I love their minimal, clean design and over-involved production. The understated layout relies on the production process to convey a sense of high quality. It doesn’t try to over-sell itself using printed images. Its character is in the texture and finish of what it’s made out of. You can feel the texture of the uncoated paper. They’re twice as thick, so they don’t bend. You can see and feel the beveled edges of the imprint left by the steel plates. These are all those minor details that don’t jump out at you right away but somehow leaves an impression. Kind of like when you open an Apple product, vs. opening an electric drill from a hardware store. You can tell, there’s something different.
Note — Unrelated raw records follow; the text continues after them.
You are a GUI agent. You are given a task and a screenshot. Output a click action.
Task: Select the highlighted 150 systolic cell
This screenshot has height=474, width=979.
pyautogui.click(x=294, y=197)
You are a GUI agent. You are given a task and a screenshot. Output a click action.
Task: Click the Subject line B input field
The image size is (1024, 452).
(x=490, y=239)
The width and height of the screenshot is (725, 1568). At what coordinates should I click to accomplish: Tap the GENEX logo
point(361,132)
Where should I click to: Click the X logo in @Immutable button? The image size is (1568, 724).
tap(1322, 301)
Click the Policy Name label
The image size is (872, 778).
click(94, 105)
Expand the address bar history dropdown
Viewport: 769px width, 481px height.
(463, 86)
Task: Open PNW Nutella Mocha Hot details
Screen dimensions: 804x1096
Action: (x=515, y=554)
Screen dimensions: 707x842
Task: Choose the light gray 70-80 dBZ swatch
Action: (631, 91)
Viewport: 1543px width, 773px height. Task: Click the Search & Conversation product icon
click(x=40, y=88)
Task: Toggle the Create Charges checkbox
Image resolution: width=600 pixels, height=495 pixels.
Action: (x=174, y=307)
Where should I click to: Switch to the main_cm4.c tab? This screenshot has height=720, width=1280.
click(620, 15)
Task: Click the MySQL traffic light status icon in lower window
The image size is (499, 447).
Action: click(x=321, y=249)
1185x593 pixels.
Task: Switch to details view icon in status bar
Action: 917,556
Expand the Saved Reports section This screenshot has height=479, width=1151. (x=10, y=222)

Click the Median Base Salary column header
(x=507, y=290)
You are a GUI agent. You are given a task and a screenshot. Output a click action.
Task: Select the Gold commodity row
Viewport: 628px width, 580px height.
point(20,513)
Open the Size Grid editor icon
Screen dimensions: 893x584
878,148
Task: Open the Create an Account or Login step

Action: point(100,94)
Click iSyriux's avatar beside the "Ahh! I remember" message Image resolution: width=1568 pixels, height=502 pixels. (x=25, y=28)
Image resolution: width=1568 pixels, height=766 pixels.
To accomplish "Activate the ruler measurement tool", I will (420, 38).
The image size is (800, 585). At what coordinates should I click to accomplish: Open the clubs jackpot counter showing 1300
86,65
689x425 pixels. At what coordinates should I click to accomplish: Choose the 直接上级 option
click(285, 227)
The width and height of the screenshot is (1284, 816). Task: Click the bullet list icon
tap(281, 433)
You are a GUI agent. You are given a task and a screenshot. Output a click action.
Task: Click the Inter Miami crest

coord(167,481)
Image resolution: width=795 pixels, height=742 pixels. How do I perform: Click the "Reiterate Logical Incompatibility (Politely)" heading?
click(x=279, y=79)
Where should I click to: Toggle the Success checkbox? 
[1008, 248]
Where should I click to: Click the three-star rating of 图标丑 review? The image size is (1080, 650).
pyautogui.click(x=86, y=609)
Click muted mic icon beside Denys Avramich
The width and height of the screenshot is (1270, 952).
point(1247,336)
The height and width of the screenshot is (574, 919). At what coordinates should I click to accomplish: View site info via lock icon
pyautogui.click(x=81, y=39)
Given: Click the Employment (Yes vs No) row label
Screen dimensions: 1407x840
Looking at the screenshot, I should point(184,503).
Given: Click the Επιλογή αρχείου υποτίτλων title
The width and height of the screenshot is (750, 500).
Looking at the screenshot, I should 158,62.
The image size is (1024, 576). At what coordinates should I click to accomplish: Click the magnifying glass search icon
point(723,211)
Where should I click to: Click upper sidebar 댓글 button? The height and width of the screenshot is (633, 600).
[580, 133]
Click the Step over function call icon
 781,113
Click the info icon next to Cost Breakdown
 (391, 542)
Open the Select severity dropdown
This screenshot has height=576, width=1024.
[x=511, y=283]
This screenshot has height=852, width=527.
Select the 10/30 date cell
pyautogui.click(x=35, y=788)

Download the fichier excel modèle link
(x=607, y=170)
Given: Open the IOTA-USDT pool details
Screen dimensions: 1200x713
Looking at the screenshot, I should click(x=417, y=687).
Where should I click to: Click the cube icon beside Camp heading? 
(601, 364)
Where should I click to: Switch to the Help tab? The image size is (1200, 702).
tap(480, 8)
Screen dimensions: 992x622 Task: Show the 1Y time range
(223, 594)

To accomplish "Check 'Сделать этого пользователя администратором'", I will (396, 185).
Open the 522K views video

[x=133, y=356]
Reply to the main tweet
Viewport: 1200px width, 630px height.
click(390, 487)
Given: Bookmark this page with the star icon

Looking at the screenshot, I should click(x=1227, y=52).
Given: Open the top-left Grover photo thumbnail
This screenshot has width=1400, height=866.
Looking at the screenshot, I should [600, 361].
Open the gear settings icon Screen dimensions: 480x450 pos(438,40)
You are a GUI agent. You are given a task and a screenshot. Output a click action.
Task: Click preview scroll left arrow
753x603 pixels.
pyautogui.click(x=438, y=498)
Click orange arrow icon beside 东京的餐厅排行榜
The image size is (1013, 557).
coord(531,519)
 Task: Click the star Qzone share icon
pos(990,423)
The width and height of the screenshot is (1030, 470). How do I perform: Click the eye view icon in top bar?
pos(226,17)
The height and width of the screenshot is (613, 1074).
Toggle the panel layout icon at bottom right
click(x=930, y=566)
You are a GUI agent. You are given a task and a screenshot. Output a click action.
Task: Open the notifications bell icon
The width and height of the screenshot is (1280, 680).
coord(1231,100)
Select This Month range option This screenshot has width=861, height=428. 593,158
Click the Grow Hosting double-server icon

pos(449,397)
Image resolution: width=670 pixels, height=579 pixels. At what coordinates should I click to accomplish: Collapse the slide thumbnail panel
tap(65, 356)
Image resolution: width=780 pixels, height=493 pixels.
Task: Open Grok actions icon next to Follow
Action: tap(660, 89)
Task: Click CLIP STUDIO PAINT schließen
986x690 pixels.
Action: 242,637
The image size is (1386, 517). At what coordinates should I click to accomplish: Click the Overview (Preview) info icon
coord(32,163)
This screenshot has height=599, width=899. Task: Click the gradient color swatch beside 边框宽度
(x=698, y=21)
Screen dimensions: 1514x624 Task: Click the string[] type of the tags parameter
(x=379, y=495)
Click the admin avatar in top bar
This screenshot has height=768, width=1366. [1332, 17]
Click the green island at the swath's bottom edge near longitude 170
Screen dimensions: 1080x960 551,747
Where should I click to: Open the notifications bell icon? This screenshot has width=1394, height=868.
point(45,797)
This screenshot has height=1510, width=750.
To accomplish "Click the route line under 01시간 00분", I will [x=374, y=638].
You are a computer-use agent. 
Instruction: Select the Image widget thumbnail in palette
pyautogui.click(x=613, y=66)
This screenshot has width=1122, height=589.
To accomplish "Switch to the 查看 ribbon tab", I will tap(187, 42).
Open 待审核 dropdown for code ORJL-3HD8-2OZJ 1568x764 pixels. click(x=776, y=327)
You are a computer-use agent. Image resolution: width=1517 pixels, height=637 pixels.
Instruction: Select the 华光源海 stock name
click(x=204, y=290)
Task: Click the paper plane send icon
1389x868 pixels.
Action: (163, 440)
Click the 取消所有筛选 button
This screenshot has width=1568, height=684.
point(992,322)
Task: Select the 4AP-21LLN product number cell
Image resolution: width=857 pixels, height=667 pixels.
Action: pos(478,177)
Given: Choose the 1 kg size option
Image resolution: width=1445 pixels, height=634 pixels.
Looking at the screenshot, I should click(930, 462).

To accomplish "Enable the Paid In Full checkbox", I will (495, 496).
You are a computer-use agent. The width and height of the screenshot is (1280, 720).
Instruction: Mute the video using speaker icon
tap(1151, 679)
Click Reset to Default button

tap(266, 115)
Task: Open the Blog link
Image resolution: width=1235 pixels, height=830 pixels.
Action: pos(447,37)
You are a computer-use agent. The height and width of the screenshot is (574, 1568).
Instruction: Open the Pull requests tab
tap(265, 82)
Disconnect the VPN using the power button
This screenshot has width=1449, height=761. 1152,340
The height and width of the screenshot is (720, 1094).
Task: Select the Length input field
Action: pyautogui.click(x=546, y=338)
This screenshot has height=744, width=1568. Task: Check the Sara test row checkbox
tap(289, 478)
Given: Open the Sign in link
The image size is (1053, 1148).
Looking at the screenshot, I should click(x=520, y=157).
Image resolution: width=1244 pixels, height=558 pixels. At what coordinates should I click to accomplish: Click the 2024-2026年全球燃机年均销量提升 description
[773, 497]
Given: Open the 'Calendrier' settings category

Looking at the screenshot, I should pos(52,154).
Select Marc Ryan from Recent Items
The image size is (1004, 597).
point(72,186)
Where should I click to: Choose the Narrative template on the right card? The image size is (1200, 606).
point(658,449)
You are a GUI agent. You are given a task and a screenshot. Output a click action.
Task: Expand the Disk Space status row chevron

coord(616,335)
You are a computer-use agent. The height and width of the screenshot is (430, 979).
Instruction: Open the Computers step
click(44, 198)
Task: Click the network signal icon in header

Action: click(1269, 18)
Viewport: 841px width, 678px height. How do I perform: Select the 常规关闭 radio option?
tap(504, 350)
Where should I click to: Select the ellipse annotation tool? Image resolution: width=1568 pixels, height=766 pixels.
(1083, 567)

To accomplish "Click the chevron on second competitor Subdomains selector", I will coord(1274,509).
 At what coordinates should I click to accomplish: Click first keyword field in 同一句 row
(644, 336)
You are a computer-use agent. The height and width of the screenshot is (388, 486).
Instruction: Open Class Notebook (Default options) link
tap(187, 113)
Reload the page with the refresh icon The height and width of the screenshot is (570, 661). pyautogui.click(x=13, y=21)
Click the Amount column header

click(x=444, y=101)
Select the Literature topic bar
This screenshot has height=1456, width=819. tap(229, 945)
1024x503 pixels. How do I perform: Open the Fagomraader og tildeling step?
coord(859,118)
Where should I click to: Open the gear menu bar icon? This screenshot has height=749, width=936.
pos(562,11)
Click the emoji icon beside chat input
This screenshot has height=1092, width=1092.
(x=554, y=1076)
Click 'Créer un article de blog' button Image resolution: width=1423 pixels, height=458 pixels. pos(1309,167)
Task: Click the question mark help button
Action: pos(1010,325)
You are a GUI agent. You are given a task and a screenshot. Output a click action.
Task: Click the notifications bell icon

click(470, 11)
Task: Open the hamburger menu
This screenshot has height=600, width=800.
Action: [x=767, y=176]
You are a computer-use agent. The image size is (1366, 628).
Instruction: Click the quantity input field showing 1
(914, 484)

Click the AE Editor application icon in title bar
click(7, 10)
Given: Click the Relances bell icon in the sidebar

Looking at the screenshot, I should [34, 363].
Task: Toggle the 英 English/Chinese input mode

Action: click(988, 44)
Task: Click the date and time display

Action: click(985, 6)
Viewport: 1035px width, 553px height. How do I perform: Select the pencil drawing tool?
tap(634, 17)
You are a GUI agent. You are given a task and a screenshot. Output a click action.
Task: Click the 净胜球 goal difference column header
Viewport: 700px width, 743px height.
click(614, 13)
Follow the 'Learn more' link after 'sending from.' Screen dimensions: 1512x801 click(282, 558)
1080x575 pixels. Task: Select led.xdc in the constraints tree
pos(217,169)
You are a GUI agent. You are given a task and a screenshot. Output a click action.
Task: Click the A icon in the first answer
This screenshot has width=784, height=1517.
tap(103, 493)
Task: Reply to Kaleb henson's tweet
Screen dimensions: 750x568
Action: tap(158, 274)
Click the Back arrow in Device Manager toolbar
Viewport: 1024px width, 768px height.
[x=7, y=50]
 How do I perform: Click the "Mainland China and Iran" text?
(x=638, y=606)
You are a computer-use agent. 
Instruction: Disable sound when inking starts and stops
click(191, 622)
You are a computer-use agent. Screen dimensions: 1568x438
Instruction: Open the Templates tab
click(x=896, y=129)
The layout is deliberately minimal. It’s clean and straightforward: a logo on one side with contact info set in bold and medium weight Gotham on the other. This card is made of two different papers: 130# Strathmore Cover, Midnight Black Wove and 130# Superfine Cover, Ultrawhite Eggshell. The white paper is letterpressed with black ink, while the black paper is hot foil stamped in gunmetal gray. The two are then duplexed together, leaving a noticeable layered edge. The edges are gilded with gunmetal foil to hide the seam and to add a metallic pop.

I know I’m sounding like that scene in American Psycho, but hey, I wouldn’t be a good designer if I didn’t pay attention to this stuff.

By the way, these were produced by Publicide Inc. Not an online, digital, bargain business card printer, but an actual brick and mortar with heavy machines made of metal, gears, and levers, operated by talented craftsmen that know their shit.